- **Task details**
Scan the records for "computer" and copy each line that contains it.

- **Material to process**

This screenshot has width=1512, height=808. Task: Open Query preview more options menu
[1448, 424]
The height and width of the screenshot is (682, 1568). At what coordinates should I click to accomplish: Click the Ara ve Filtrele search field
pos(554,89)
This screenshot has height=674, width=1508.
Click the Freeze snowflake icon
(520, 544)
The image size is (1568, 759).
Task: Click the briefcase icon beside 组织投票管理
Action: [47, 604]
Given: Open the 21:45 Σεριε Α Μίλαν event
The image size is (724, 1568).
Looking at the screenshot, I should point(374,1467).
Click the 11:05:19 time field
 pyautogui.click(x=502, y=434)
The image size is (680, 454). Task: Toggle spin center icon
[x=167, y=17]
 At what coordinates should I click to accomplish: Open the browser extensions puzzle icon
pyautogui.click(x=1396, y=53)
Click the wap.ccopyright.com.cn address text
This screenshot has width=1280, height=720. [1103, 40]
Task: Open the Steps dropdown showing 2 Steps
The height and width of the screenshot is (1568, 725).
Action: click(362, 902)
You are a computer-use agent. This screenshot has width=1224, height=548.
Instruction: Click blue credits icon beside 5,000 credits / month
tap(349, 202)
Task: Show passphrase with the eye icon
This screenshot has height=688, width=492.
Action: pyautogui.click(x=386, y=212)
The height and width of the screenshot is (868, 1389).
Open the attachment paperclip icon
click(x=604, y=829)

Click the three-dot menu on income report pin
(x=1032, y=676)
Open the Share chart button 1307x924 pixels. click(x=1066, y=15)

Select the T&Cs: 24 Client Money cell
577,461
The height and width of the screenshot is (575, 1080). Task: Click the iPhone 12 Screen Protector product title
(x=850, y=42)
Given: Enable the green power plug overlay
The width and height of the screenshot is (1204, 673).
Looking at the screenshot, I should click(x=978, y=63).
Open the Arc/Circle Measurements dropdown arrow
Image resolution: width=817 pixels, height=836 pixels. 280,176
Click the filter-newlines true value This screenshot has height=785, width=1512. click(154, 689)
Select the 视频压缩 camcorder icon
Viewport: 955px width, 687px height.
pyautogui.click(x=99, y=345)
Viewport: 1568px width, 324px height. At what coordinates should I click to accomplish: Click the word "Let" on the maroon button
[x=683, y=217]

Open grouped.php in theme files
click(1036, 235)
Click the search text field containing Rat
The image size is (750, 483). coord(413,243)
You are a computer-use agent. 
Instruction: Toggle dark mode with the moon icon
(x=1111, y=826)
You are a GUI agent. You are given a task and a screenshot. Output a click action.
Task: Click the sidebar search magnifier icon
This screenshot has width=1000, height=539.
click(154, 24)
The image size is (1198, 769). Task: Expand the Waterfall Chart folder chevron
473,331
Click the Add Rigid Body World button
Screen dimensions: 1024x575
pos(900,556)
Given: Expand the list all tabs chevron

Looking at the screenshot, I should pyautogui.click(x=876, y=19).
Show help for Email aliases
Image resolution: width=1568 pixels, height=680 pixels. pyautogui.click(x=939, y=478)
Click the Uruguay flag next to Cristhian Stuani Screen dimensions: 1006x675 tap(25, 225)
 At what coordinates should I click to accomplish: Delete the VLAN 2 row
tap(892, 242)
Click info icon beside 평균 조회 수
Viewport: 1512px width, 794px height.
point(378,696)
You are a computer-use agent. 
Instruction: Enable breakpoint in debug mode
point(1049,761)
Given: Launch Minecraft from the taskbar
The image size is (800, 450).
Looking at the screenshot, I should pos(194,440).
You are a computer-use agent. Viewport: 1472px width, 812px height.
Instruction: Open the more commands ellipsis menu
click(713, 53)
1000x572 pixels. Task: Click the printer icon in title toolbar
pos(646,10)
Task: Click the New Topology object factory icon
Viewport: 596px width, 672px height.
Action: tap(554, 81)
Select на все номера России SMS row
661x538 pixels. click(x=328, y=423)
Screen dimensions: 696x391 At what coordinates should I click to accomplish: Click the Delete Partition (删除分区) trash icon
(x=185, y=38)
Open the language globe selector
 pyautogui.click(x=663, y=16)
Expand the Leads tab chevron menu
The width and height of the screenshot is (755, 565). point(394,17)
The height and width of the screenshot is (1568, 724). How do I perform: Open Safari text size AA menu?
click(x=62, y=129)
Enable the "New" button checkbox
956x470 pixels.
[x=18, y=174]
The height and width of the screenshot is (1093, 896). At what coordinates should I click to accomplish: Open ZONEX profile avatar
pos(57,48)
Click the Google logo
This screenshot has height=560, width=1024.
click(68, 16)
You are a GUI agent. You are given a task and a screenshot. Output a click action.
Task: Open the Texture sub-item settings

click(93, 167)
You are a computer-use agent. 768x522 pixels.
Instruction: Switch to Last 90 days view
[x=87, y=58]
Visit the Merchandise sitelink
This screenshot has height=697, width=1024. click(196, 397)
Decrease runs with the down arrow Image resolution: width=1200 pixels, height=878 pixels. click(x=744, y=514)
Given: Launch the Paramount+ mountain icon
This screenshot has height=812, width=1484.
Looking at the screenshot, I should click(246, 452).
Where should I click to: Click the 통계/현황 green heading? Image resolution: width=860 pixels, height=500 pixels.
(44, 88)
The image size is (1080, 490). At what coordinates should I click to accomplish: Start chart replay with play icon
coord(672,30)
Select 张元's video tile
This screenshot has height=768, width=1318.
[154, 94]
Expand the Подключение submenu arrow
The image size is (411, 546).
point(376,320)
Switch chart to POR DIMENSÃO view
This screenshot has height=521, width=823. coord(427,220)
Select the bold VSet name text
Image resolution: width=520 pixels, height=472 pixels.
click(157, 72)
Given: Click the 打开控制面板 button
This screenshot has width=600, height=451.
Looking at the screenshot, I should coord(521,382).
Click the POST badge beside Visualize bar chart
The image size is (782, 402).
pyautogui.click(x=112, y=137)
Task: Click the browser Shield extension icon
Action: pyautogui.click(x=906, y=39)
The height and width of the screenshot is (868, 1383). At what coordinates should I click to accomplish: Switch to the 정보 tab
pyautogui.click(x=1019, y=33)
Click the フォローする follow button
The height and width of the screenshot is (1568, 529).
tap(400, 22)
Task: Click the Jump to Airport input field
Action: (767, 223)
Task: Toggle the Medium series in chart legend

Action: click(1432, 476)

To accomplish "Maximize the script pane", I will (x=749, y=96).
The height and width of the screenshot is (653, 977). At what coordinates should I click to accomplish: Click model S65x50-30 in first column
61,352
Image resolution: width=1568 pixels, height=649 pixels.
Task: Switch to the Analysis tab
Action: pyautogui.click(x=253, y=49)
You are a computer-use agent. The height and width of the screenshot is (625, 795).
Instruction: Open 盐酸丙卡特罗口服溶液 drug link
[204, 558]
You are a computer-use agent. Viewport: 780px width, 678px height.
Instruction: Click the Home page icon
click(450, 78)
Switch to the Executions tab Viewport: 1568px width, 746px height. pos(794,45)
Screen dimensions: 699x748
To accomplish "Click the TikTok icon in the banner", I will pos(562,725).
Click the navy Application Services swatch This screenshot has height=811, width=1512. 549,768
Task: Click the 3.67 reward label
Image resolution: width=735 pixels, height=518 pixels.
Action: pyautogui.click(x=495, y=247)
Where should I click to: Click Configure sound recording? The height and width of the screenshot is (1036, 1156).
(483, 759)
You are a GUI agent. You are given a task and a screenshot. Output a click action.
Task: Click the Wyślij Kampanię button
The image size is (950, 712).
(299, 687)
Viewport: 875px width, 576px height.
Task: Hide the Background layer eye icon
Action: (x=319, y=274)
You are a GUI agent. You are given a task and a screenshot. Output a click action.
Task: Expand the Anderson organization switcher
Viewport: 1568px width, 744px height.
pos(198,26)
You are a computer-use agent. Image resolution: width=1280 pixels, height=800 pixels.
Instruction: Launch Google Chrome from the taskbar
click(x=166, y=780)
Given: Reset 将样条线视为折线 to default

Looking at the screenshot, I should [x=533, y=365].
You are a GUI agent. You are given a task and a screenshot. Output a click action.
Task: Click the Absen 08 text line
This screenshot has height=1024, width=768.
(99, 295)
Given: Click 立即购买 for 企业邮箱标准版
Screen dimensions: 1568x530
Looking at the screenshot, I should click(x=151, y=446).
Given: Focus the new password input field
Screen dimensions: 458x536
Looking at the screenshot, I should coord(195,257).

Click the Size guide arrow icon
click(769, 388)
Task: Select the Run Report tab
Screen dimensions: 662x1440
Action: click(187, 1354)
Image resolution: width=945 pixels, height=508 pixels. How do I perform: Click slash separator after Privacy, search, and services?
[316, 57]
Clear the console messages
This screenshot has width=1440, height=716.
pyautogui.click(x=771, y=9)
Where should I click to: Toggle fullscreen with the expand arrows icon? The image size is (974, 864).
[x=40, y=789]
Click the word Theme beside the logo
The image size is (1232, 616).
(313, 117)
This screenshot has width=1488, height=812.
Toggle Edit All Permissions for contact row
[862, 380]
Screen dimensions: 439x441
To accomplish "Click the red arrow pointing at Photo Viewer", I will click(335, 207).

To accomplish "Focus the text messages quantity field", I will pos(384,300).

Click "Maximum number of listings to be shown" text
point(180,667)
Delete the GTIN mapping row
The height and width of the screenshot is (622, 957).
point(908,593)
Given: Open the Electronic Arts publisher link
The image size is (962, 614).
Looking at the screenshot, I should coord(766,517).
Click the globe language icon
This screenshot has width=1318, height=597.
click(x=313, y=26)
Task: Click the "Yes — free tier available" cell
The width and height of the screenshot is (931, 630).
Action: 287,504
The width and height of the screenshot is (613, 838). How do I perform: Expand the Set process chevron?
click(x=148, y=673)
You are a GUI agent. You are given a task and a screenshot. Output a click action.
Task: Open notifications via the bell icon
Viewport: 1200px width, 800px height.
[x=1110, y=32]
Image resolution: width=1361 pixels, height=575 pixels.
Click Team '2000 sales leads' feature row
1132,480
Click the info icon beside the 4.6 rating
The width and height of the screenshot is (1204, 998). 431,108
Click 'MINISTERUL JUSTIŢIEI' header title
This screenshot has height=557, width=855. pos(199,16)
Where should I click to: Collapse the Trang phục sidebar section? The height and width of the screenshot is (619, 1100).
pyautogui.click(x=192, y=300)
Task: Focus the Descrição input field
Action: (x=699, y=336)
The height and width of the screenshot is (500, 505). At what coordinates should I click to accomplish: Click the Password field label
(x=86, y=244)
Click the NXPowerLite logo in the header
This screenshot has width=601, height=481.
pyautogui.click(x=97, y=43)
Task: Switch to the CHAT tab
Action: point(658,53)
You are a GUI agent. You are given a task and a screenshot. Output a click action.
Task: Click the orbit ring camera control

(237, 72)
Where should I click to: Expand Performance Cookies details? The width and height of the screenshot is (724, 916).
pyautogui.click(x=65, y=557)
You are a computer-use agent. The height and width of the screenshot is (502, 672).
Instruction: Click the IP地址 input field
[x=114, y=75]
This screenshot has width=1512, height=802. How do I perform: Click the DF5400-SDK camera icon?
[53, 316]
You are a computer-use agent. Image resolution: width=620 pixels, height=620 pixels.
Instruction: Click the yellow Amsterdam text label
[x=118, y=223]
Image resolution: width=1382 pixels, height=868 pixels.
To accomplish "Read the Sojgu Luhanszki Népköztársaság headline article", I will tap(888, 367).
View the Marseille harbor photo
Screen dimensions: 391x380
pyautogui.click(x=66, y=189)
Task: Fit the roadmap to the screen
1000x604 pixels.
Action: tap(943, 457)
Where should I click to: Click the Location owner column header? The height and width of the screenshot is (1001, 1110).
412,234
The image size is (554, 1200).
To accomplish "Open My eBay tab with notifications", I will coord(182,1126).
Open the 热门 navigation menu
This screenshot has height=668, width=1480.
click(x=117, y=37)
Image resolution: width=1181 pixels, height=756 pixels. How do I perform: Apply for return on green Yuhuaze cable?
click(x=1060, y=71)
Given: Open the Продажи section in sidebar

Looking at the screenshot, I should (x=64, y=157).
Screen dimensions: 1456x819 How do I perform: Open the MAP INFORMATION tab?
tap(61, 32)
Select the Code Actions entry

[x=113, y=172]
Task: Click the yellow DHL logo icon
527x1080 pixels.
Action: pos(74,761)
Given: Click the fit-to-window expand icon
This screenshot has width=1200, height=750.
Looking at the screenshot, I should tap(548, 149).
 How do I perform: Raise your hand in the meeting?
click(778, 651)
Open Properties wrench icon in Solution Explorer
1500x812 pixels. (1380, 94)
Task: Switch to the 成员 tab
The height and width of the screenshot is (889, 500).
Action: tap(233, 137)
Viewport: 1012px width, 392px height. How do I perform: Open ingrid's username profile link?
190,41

- **Output**
You are a computer-use agent. This screenshot has width=1224, height=548.
You are a computer-use agent. 
You are a computer-use agent. 
You are a computer-use agent. Viewport: 1472px width, 812px height.
You are a computer-use agent. 768x522 pixels.
You are a computer-use agent. The height and width of the screenshot is (625, 795).
You are a computer-use agent. Viewport: 780px width, 678px height.
You are a computer-use agent. Image resolution: width=1280 pixels, height=800 pixels.
You are a computer-use agent. The height and width of the screenshot is (502, 672).
You are a computer-use agent. Image resolution: width=620 pixels, height=620 pixels.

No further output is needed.